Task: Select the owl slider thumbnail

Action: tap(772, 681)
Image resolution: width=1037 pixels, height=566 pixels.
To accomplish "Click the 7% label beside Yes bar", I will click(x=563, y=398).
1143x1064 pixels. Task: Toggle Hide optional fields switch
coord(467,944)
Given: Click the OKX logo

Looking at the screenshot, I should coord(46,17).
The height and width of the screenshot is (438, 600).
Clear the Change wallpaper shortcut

----------

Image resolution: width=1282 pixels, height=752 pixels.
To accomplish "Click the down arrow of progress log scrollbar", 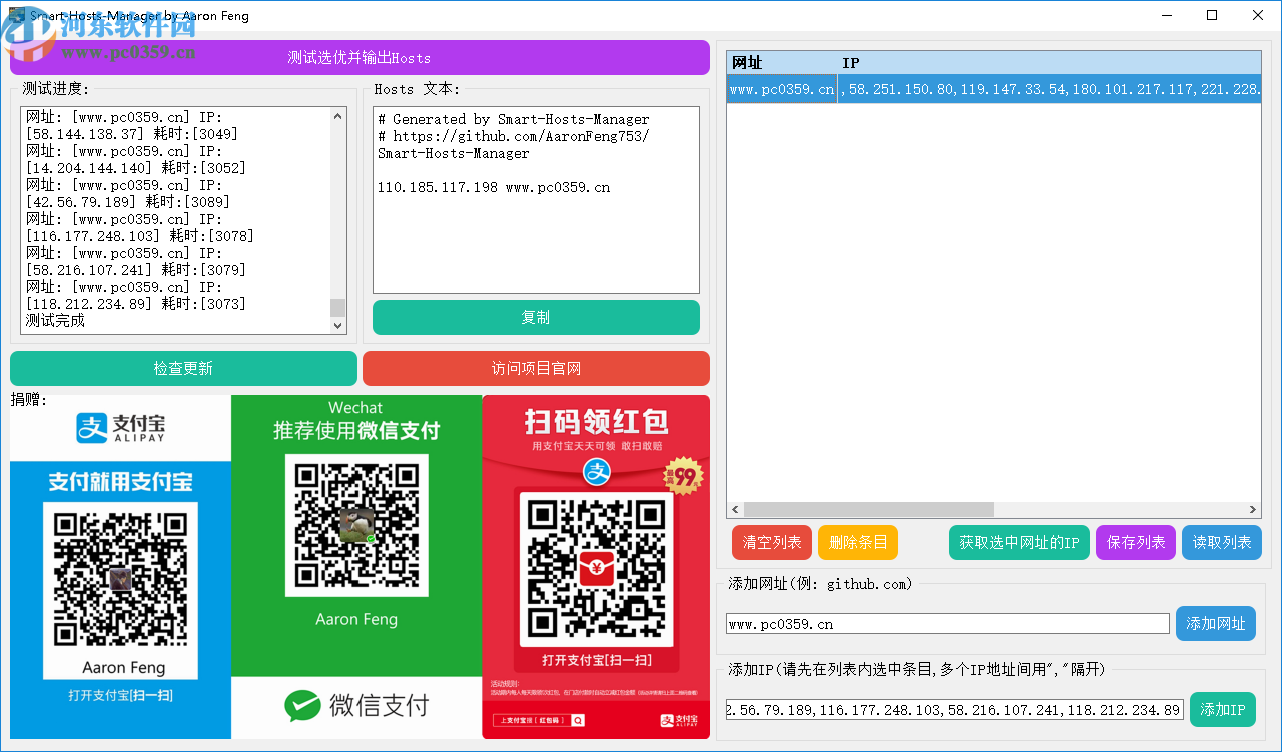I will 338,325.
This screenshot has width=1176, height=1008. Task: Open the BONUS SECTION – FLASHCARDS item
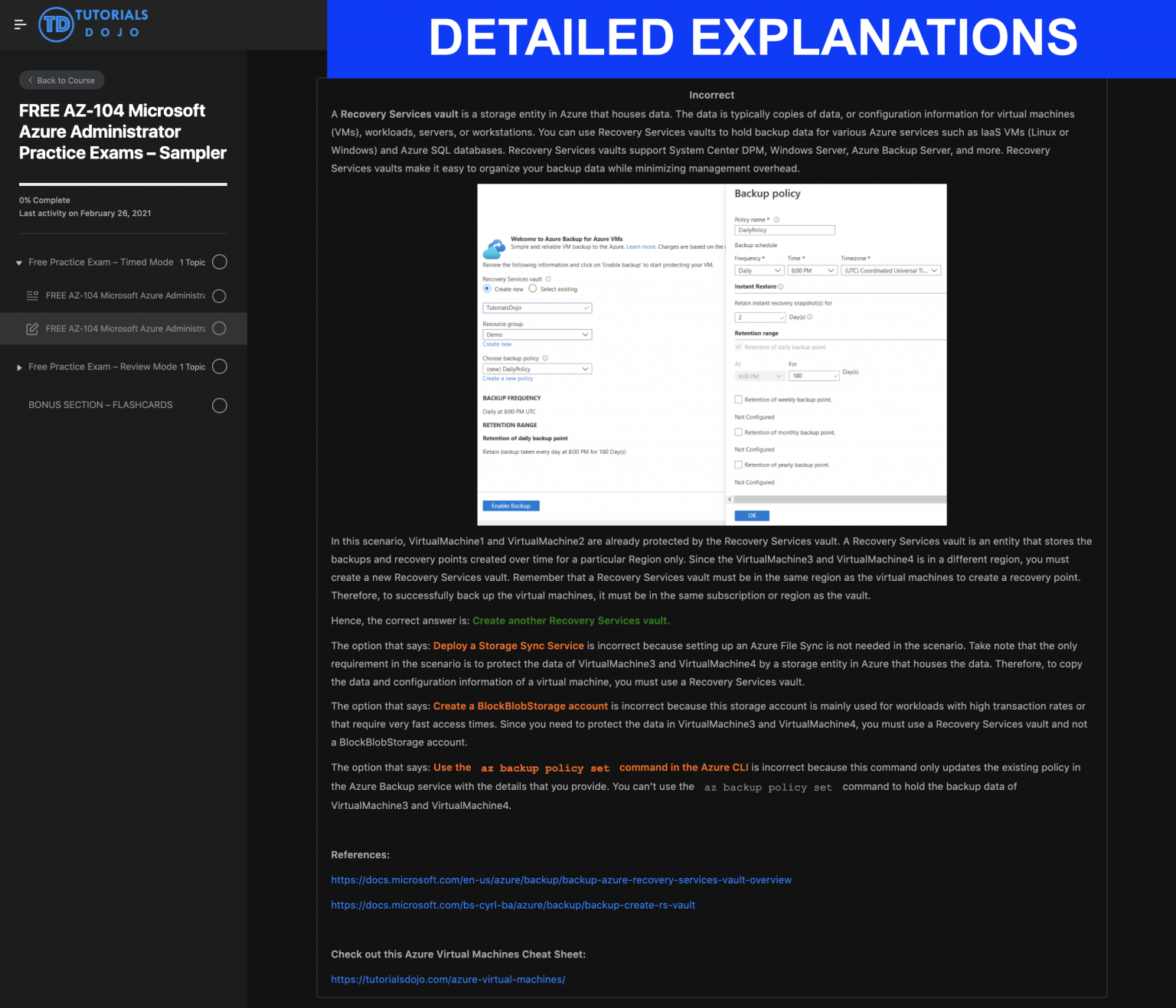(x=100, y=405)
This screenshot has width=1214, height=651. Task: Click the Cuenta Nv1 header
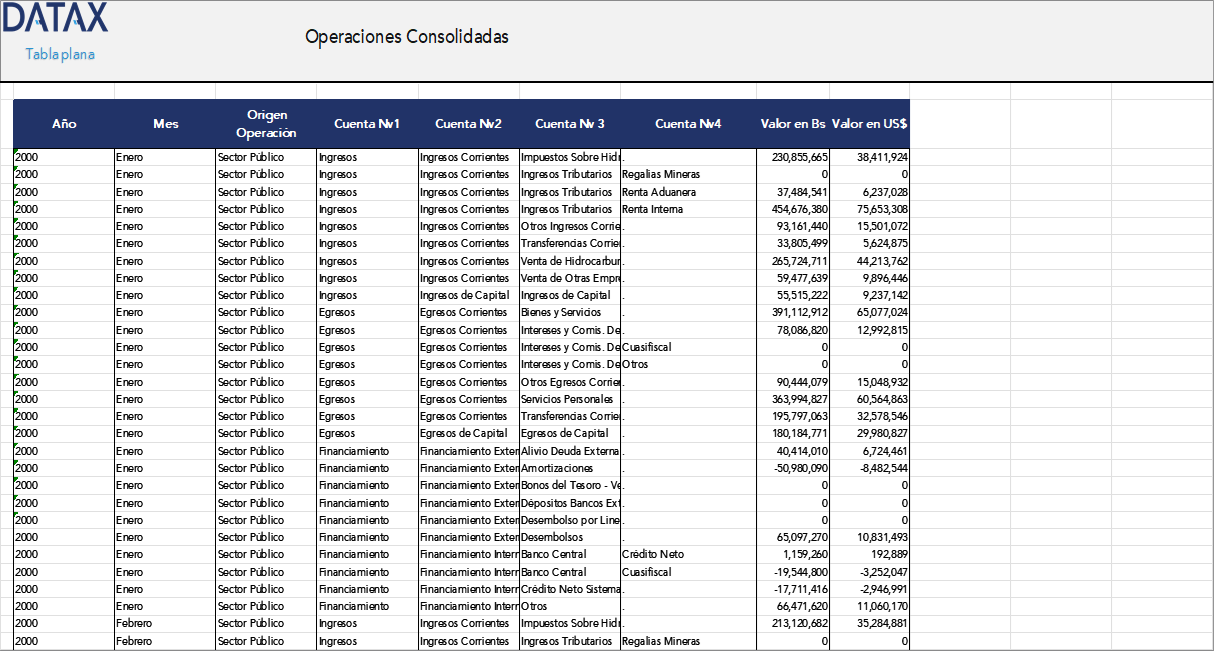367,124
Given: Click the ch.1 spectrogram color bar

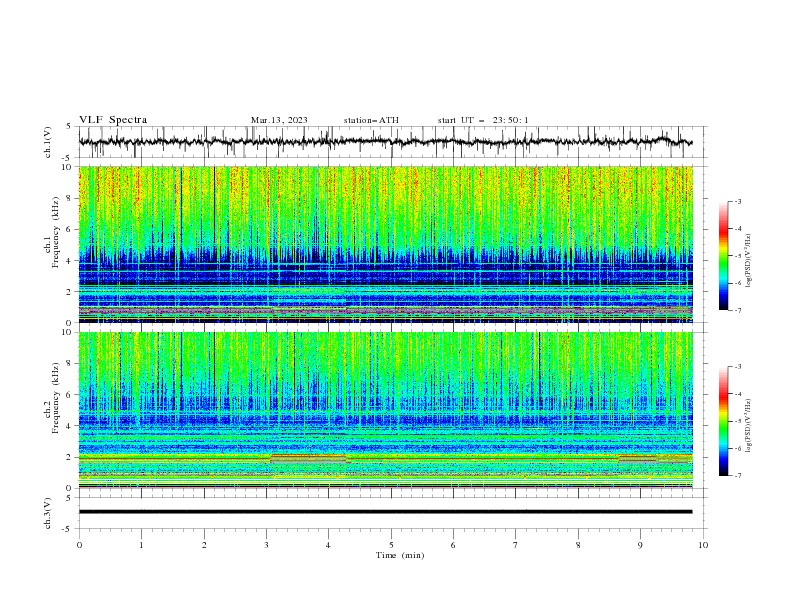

----------

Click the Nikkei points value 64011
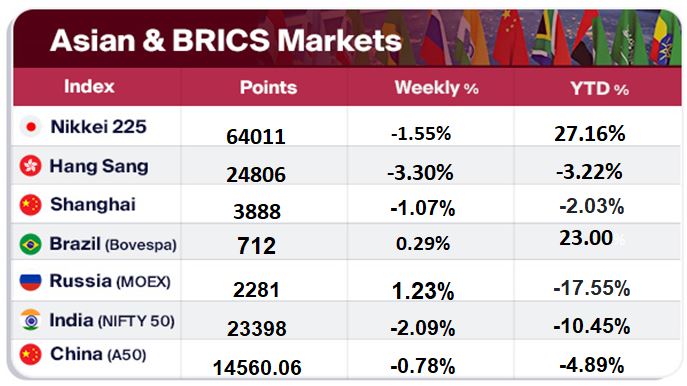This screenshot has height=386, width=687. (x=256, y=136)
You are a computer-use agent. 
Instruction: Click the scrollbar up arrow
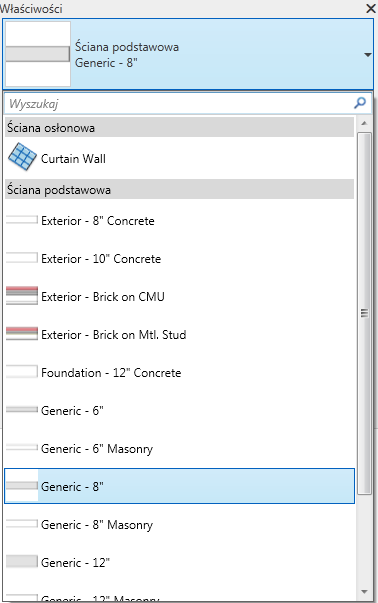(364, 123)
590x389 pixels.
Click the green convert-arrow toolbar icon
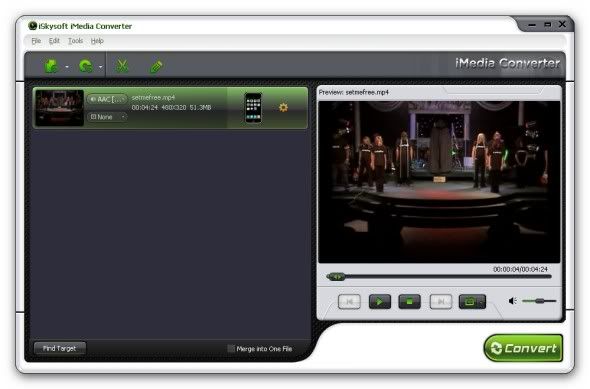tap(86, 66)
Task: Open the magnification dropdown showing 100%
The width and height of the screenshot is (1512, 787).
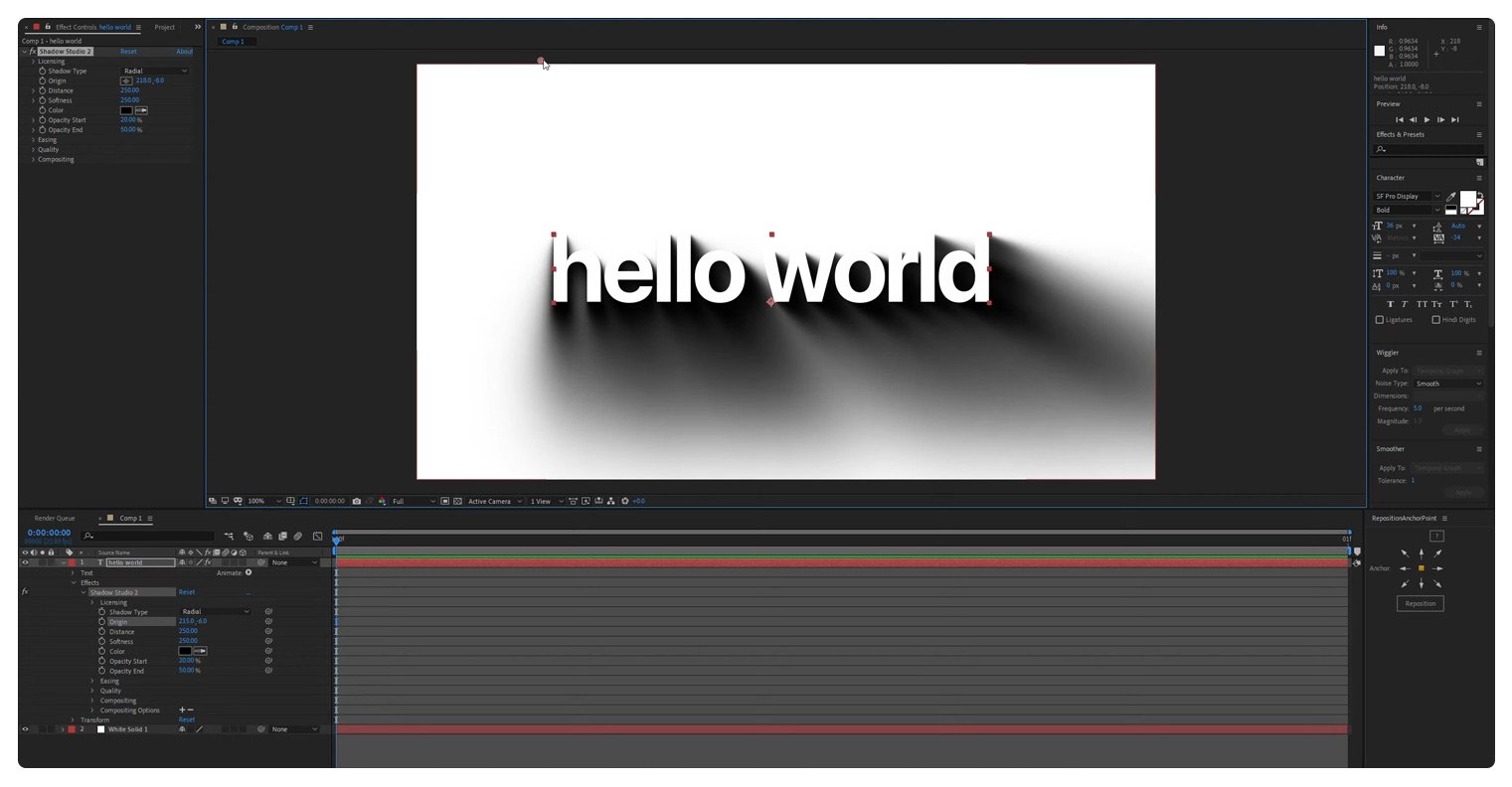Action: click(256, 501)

----------

> _Aim of the exercise_: Find where the line with "Task: Select the owl slider thumbnail" sits in the material above, then copy exactly from it through the line with "Clear the Change wallpaper shortcut". Add no other line.

> _Output below_:
Task: Select the owl slider thumbnail

Action: tap(772, 681)
Image resolution: width=1037 pixels, height=566 pixels.
To accomplish "Click the 7% label beside Yes bar", I will click(x=563, y=398).
1143x1064 pixels. Task: Toggle Hide optional fields switch
coord(467,944)
Given: Click the OKX logo

Looking at the screenshot, I should coord(46,17).
The height and width of the screenshot is (438, 600).
Clear the Change wallpaper shortcut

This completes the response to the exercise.